### REQUIRED ACTION
The word "will" marks the lines to report; pull each of them from the listing.

### SUPPLIED DATA
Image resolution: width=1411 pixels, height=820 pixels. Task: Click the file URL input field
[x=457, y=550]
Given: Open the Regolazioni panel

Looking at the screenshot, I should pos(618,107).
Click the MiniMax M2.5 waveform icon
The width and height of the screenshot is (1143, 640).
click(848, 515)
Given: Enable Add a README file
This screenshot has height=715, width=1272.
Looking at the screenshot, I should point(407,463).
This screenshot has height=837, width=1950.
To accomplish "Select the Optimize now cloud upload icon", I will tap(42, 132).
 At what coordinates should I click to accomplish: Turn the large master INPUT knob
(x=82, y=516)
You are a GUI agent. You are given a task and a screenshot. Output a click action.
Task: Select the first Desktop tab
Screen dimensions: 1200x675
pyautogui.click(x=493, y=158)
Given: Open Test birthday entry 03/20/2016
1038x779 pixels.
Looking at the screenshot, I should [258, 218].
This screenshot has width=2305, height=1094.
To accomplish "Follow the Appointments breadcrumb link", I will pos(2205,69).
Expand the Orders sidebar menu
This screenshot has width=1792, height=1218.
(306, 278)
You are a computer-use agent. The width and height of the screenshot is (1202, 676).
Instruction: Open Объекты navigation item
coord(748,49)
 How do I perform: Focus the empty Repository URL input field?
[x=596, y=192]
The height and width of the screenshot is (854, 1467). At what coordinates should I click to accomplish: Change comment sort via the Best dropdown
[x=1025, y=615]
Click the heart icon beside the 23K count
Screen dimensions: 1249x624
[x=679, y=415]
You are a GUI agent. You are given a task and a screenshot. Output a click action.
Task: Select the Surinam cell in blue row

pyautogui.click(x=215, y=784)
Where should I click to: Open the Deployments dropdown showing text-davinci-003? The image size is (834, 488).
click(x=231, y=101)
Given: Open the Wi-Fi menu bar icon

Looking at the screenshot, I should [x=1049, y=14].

### RESPONSE
To accomplish "Select the Optimize now cloud upload icon", I will tap(42, 132).
To accomplish "Follow the Appointments breadcrumb link", I will pos(2205,69).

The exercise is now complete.